• [RECORDS SUPPLIED]
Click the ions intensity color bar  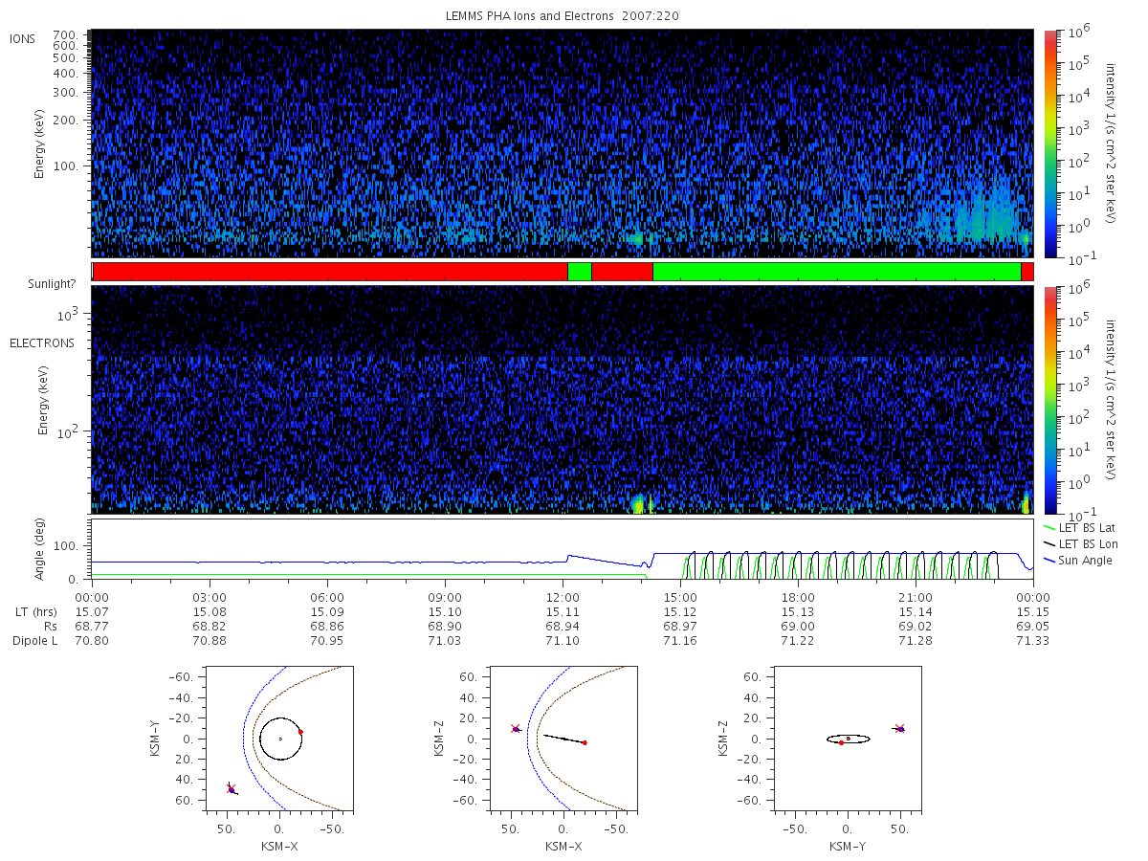1049,144
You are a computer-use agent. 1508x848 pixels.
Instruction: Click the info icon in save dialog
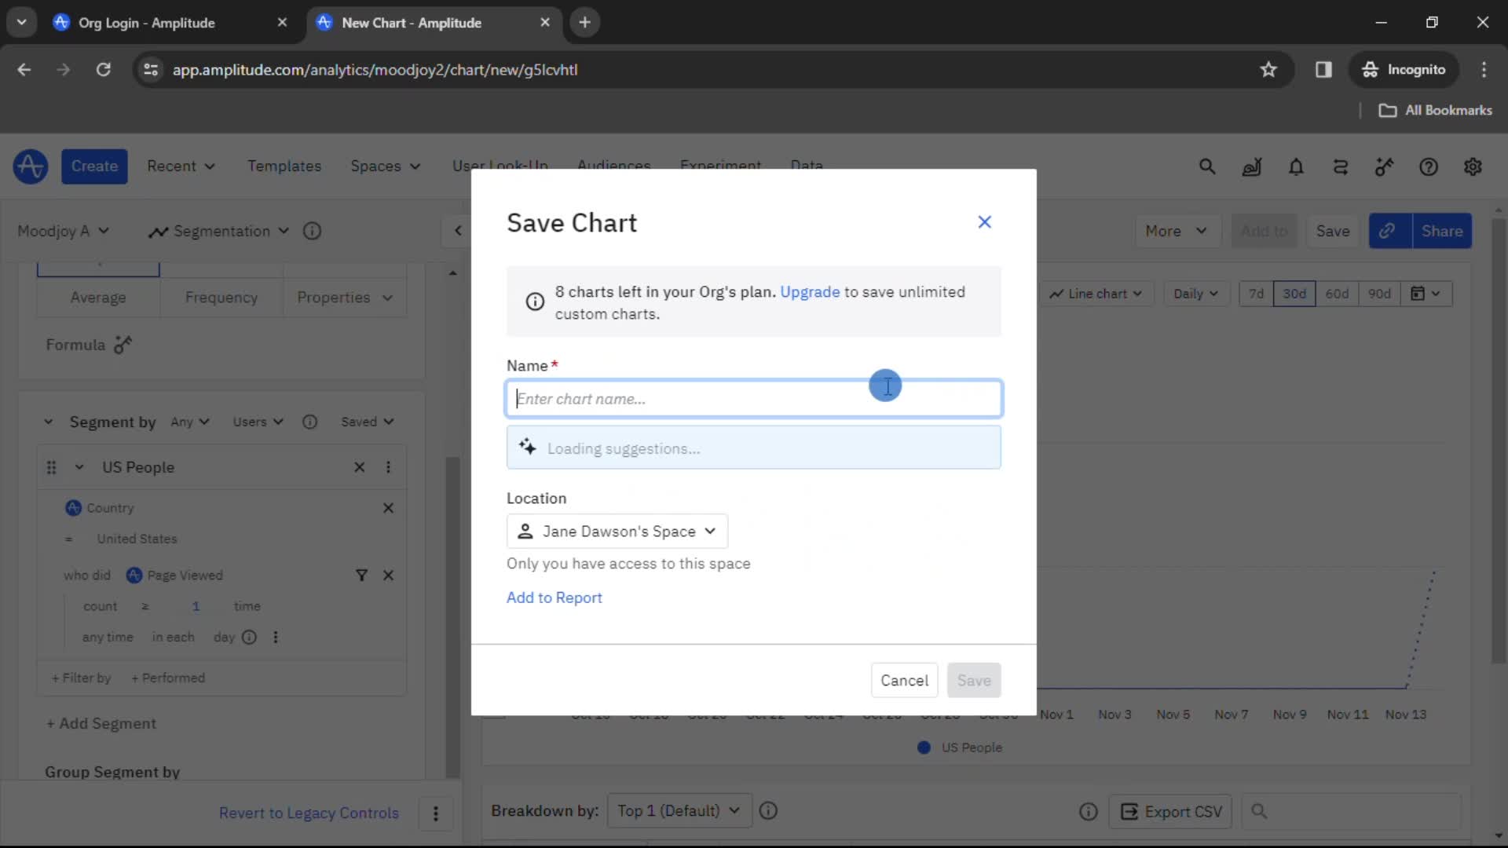click(x=534, y=302)
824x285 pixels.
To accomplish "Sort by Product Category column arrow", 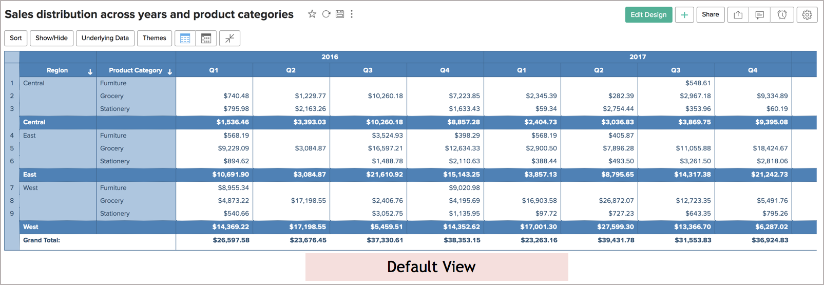I will pos(169,71).
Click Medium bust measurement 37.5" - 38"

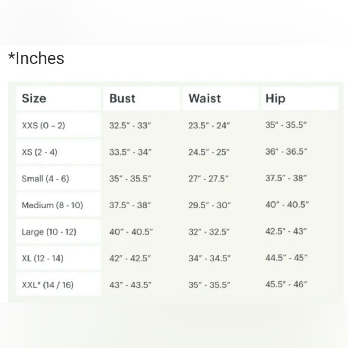(x=130, y=205)
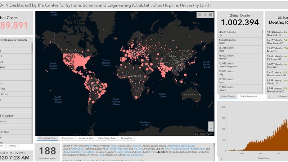The image size is (288, 162).
Task: Zoom in with the map plus button
Action: [211, 124]
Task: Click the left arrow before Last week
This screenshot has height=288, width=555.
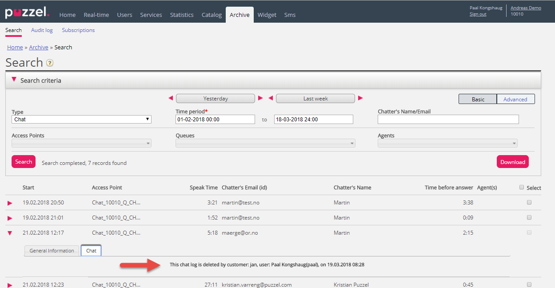Action: (271, 98)
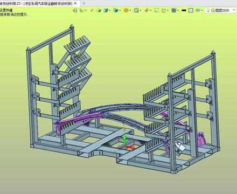Click the exit/return icon at toolbar start
This screenshot has width=237, height=194.
pos(75,10)
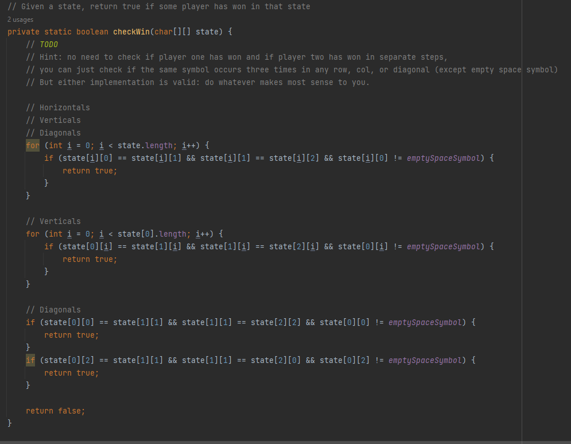Click state.length in the first loop condition
The height and width of the screenshot is (444, 571).
pos(145,145)
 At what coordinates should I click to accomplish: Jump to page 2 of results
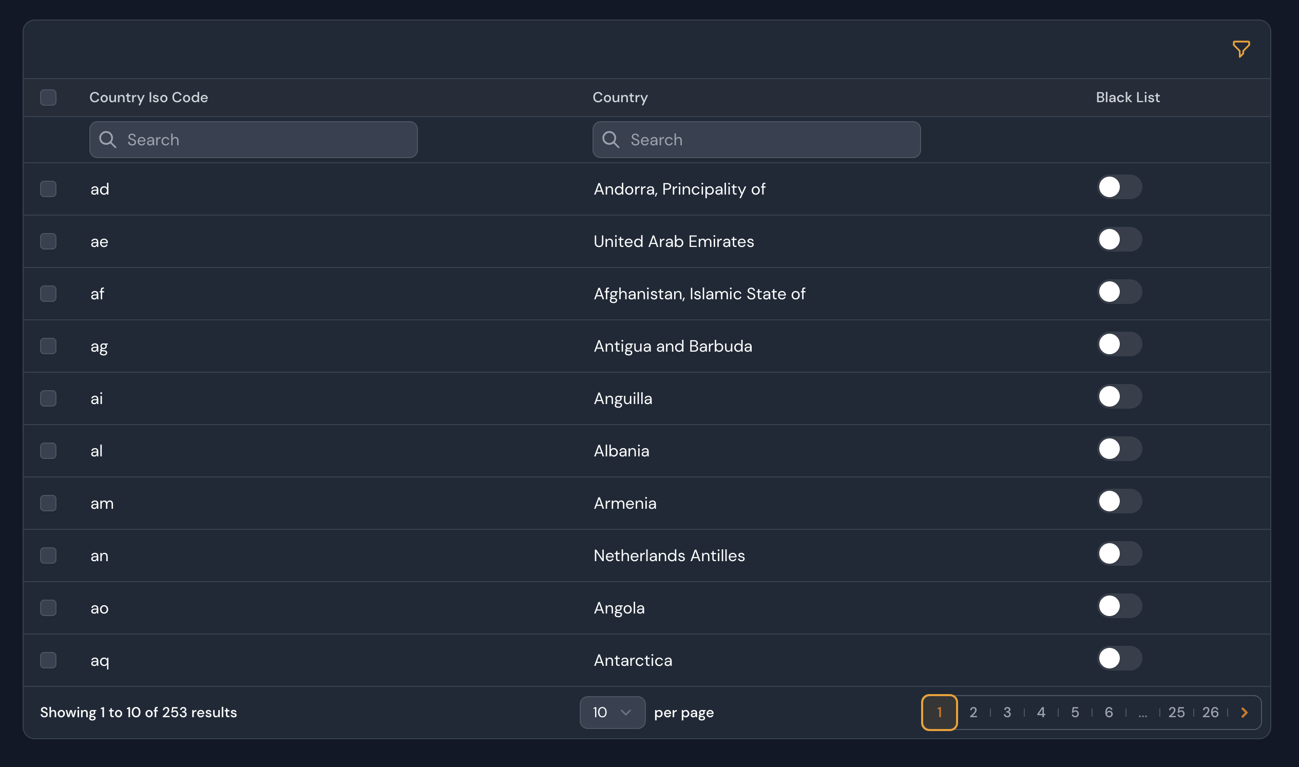tap(973, 712)
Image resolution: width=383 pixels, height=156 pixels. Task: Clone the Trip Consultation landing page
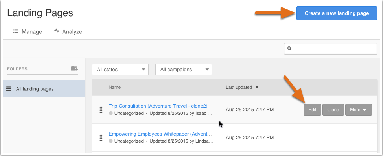click(333, 110)
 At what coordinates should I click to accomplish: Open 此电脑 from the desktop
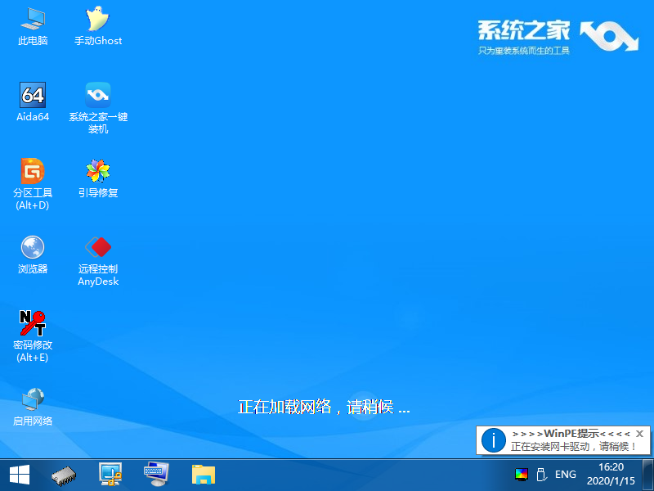click(x=32, y=19)
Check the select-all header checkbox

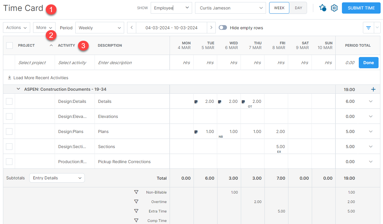(9, 46)
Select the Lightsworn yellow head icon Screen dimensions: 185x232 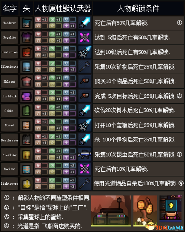(26, 184)
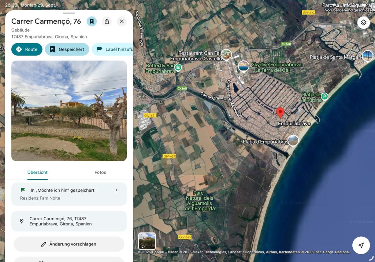
Task: Open the map layers selector
Action: tap(363, 22)
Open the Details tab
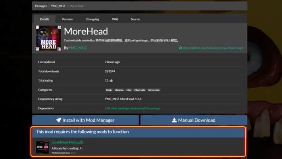The width and height of the screenshot is (282, 159). (44, 19)
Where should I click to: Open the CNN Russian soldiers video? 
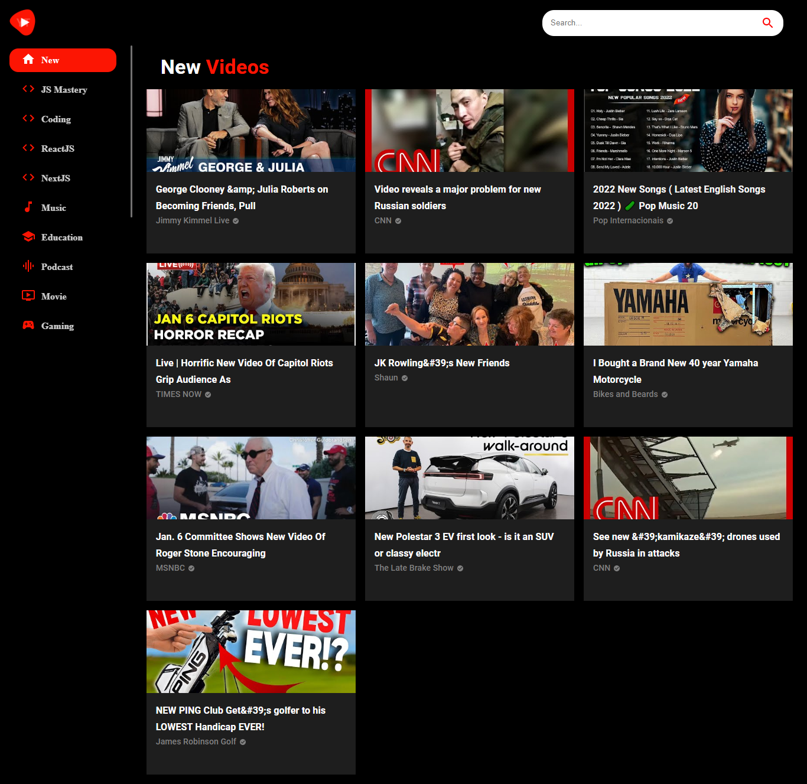(469, 131)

• [WORK INSTRUCTIONS] Leave the pictures out, and please copy only the lines from the one with "Open the Details tab" through the end of the listing.

• [ANSWER FOR THIS EXERCISE]
Open the Details tab
The width and height of the screenshot is (282, 159). (44, 19)
Where should I click to: Open the CNN Russian soldiers video? 
(469, 131)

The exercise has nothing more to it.